İYUK Md. 11 hükmü gereğince,  ilgililer tarafından idari dava açılmadan önce; idari işlemin kaldırılması, geri alınması, değiştirilmesi veya yeni bir işlem yapılması üst makamdan, üst makam yoksa işlemi yapmış olan makamdan, idari dava açma süresi içinde istenebilir. İdarenin 60 gün içinde bir cevap vermemesi durumunda istek reddedilmiş sayılır. İsteğin reddedilmesi veya reddedilmiş sayılması halinde dava açma süresi yeniden işlemeye başlar ve başvurma tarihine kadar geçmiş süre de hesaba katılır.
Üst makamlara başvurabilmek için mükelleflere konu bakımından herhangi bir sınırlama getirilmemiştir. Bu nedenle mükellef vergilemeye ilişkin her türlü bireysel idari işleme karşı üst makama başvuru talebinde bulunabilir. Ancak üst makamlara başvurunun vergi uyuşmazlıklarının çözümünde kullanılamayacağı şeklinde bazı görüşler bulunmaktadır.

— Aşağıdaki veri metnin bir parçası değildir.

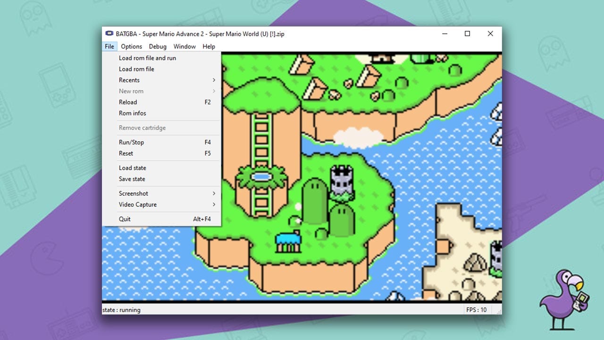Reload the current ROM
Screen dimensions: 604x340
coord(127,102)
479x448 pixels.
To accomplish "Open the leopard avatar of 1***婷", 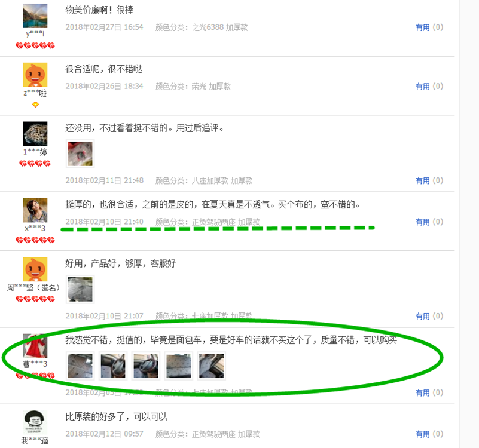I will pos(35,134).
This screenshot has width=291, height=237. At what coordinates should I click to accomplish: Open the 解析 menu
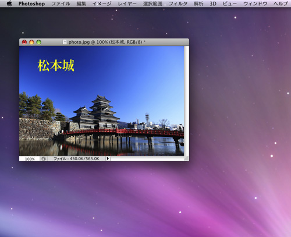[x=198, y=3]
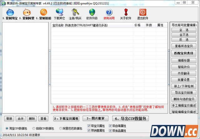Click the 关于软件 exclamation icon
This screenshot has width=200, height=139.
126,12
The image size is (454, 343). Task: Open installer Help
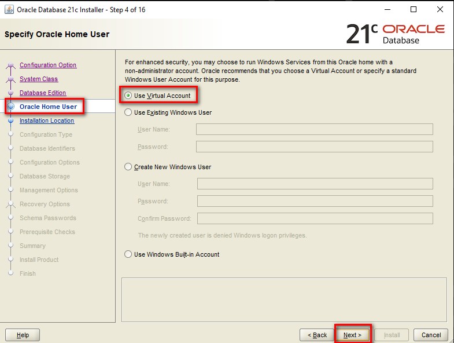(x=23, y=335)
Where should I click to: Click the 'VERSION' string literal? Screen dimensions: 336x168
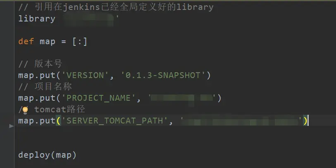85,76
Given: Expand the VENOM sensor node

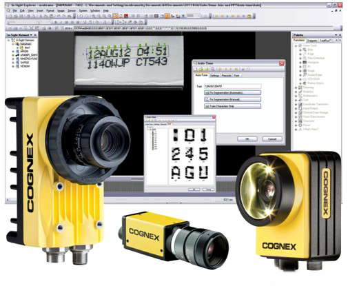Looking at the screenshot, I should (x=13, y=66).
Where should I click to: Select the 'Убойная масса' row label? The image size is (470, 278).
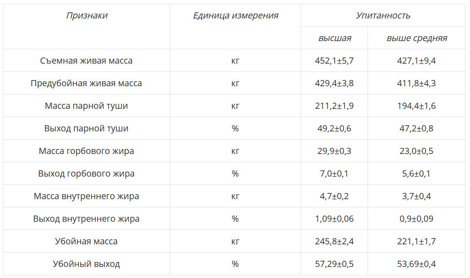pos(86,241)
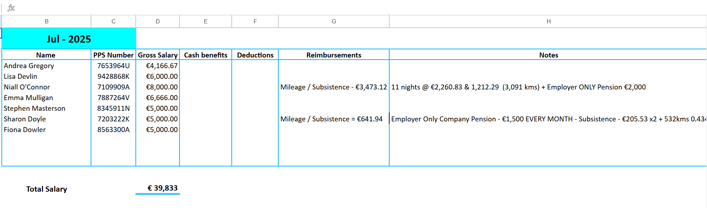The height and width of the screenshot is (208, 707).
Task: Select the Gross Salary header cell
Action: [157, 55]

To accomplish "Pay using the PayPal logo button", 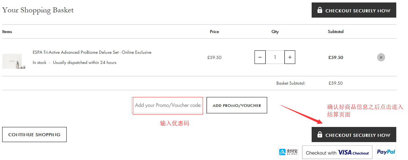I will 386,152.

Bu konuda Danıştay Vergi Dava Daireleri Kurulunun, “213 sayılı Vergi Usul Kanunu’nda belirtilen haller dışında, üst mercii bulunmayan vergi dairelerince düzenlenen ceza ihbarnamelerinin tebliği üzerine 2577 sayılı İdari Yargılama Usulü Kanunu’nun 11. maddesinin uygulanma olanağı bulunmadığından…” (VDDK, 18.10.2006 tarih ve E. 2006/75, K. 2006/300, T. 18.10.2006)  şeklindeki kararı örnek olarak verebiliriz.  VUK’ta düzenlenmiş olan vergi hatalarını düzeltme yolu ile İYUK’ta düzenlenmiş olan üst makamlara başvuru yolunun birbirinin alternatifi olarak gösteren bu kararı, yasanın ruhuna aykırı ve kanun koyucunun iradesini görmemezlikten gelen bir yaklaşım olarak görmek mümkündür.

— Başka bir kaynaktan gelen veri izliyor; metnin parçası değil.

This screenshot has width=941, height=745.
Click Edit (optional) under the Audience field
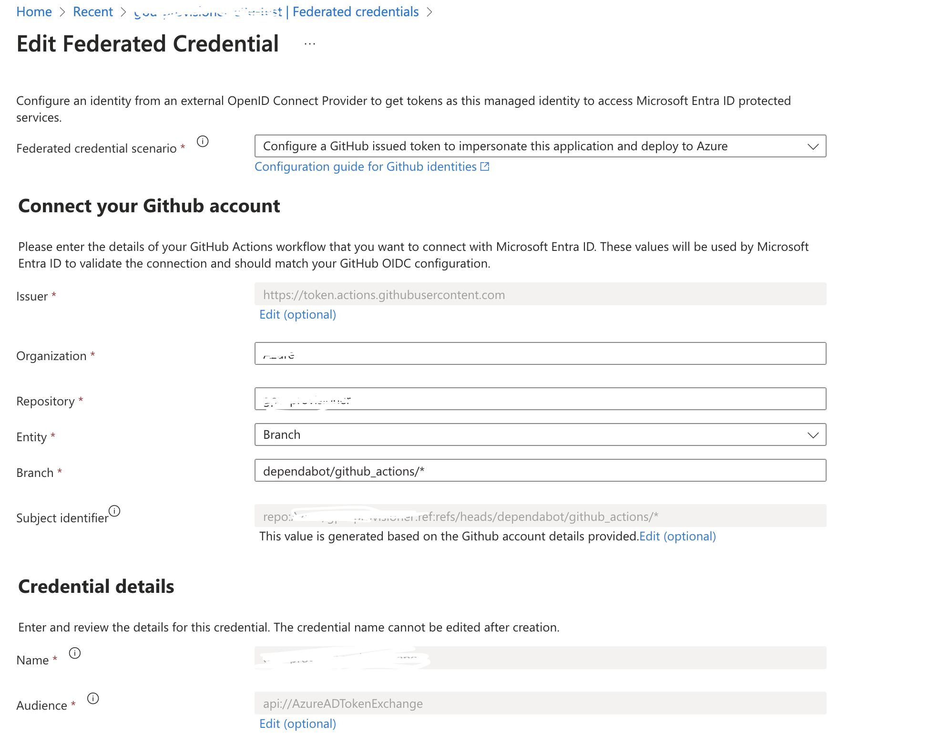pos(297,723)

Bilindiği üzere İYUK’un 11. maddesinin eski şeklinde, “Bu madde hükümleri, vergi, resim ve harçlarla benzeri mali yükümlerin tarh, tahakkuk ve tahsilinden ve bunların zam ve cezalarından doğan uyuşmazlıklarda uygulanmaz.” hükmü bulunmaktaydı. Ancak vergi uyuşmazlıklarına ilişkin bu kısıtlama 4001 sayılı Kanun’un 6. maddesi ile kaldırılmıştır. Sözkonusu maddenin gerekçesinde şöyle denilmektedir:
“…Vergi, resim ve harçlarla benzeri mali yükümlerin tarh, tahakkuk ve tahsili ve bunların zam ve cezalarından doğan uyuşmazlıklarda, idari davaya konu olacak işlemlere karşı mevcut hükümlere göre dava açılmadan önce idari makamlara başvurulmasının mümkün bulunmadığı, başvuru yapılması dava süresini durdurmadığı için daha sonra açılan davaların süre aşımı yönünden reddedildiği, bu sebeple çoğu zaman hak kayıplarına neden olunduğu, gerek bu gibi haksızlıkların ortadan kaldırılması ve gerekse dava yoluna başvurulmadan idareye yapılacak başvuru yoluyla uyuşmazlıkların çözümlenmesinin sağlanmasının, dava sayısını azaltma yönünden yapacağı olumlu etki göz önüne alınarak söz konusu fıkra yürürlükten kaldırılmaktadır…”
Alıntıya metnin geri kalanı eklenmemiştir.